Les ONG espèrent que la CJUE reconnaît « l'obligation » de Bruxelles de fixer un calendrier pour interdire les cages dans l'élevage


Les ONG espèrent que la CJUE reconnaît « l'obligation » de Bruxelles de fixer un calendrier pour interdire les cages dans l'élevage.

– METTRE FIN À L'ÂGE DE LA CAGE

MADRID, 5 mars (EUROPA PRESS) –

La coalition « End The Cage Age » et Animal Equality ont exprimé ce jeudi leur espoir que la Cour de justice de l'Union européenne (CJUE) reconnaisse « l'obligation » de la Commission européenne de fixer un calendrier pour interdire l'utilisation des cages dans l'élevage industriel. C'est ainsi qu'ils se sont exprimés après que la CJUE a tenu une audience sur le recours présenté par le comité des citoyens promouvant « End the Cage Age » contre la Commission pour son manque d'action législative à cet égard.

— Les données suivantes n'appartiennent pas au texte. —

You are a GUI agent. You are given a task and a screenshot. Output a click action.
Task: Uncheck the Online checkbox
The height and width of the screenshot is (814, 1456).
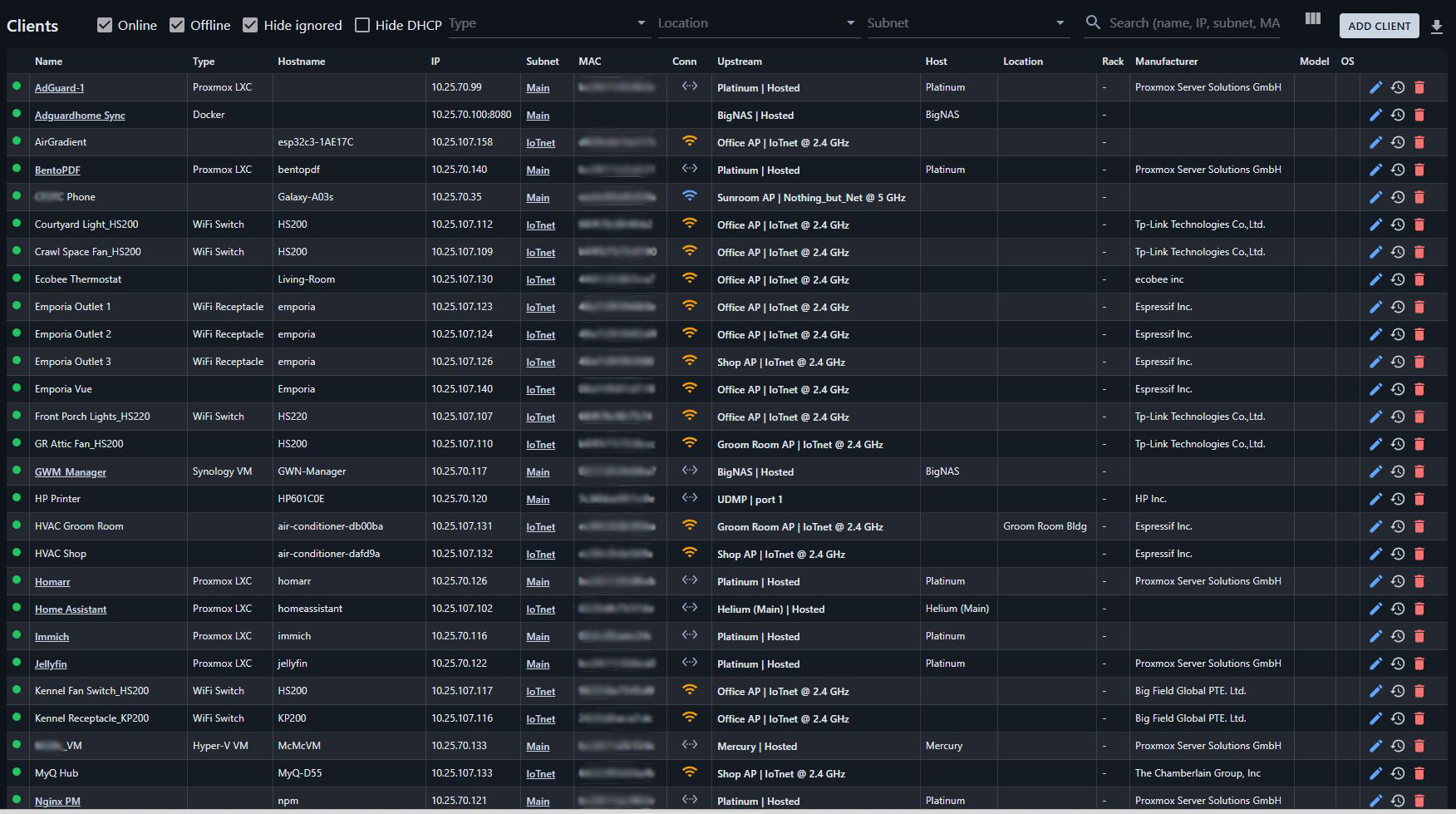pos(105,25)
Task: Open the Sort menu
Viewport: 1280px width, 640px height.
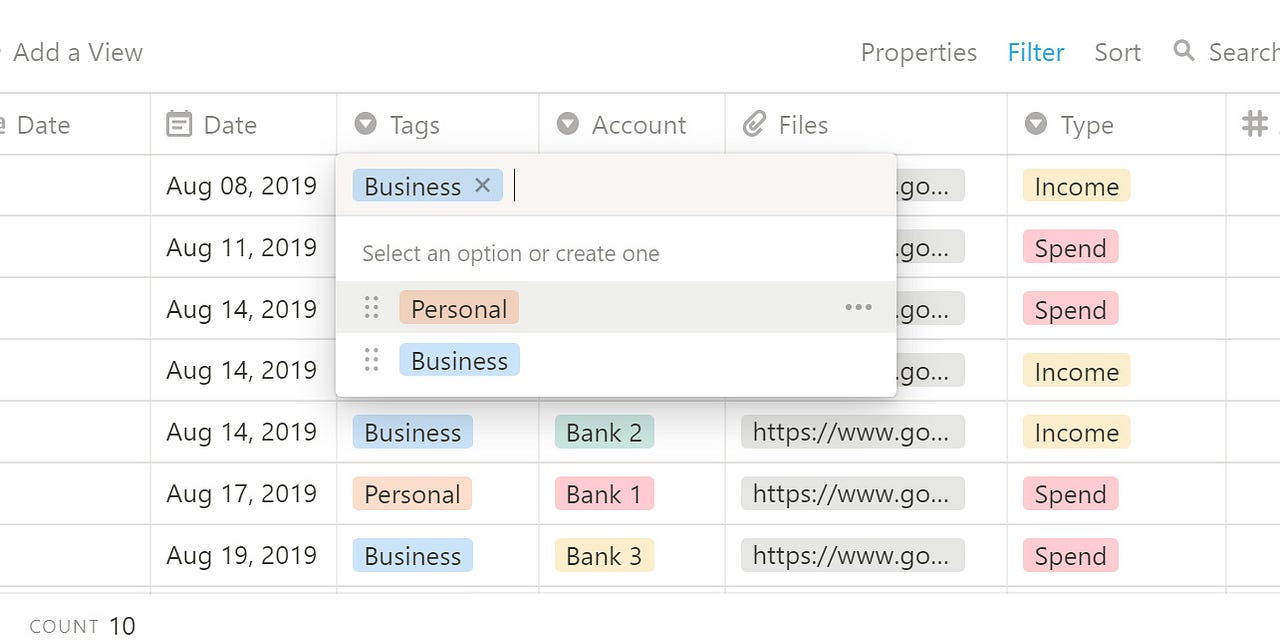Action: click(x=1117, y=52)
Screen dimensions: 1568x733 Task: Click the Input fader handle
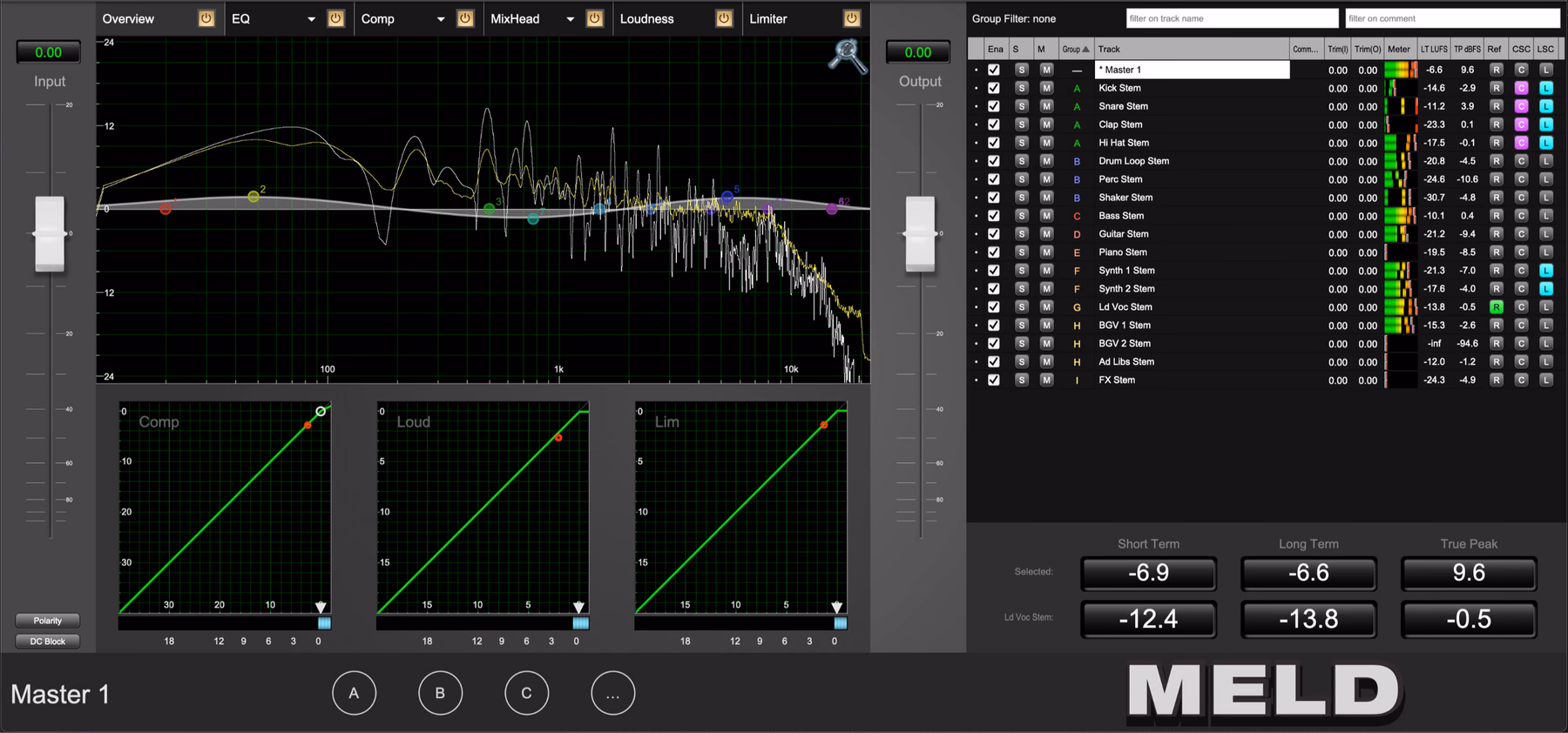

L'initiative citoyenne européenne « End the Cage Age » a rassemblé plus de 1,4 million de citoyens en 2021 et a été soutenue par une coalition de 170 associations. En réponse, la Commission européenne a promis de présenter une proposition législative visant à interdire l'utilisation des cages avant 2023. Comme le rappelle Animal Equality, il s'agit d'un engagement que l'exécutif européen n'a pas encore tenu.

En mars 2024, le comité citoyen promouvant « Mettre fin à l'ère des cages » a présenté l'appel, dirigé par le CIWF. Au cours de l'audience d'aujourd'hui, les avocats représentant le Comité et les associations reconnues comme « adjuvants » – Eurogroupe pour les animaux, l'égalité animale et LAV – « ont présenté au tribunal des preuves qui soutiennent la cause des 300 millions d'animaux qui sont encore élevés en cage chaque année dans l'Union européenne (UE) », selon la coalition.

À l'extérieur de la Cour, l'Observatoire du bien-être animal, AnimaNaturalis, Eurogroup for Animals, Animal Equality, Animal Law Italia, CIWF, Essere Animali, LNDC Animal Protection et LAV étaient quelques-unes des organisations présentes à un rassemblement qui a eu lieu « pour donner une voix aux animaux et aux citoyens qui soutiennent l'interdiction des cages dans l'élevage industriel et pour demander à l'Exécutif européen d'agir avec ambition et rapidité ».

Après l'audience, la porte-parole du Comité pour l'Initiative Citoyenne, Annamaria Pisapia, a souligné que le jugement sur ce recours est fondamental non seulement pour la protection des animaux de ferme « mais aussi pour la démocratie ». « C'est la première fois qu'il est demandé à la Commission de répondre pour ne pas avoir respecté un engagement pris en réponse à une initiative citoyenne européenne », a-t-il souligné.

La coalition « End the Cage Age » espère que la Cour reconnaîtra que la Commission « publiera un nouveau calendrier clair et transparent pour la présentation des propositions ». « Pour le bien des animaux, qui attendent des réponses depuis trop longtemps, mais aussi pour la confiance des citoyens dans la démocratie participative », ont-ils souligné.

De son côté, le vice-président d'Égalité animale pour l'Europe, Matteo Cupi, a souligné que la CJUE prenait l'affaire « très au sérieux ». « Nous espérons que vous reconnaîtrez l'obligation de la Commission de publier un nouveau calendrier clair et transparent pour la présentation des propositions », a-t-il déclaré.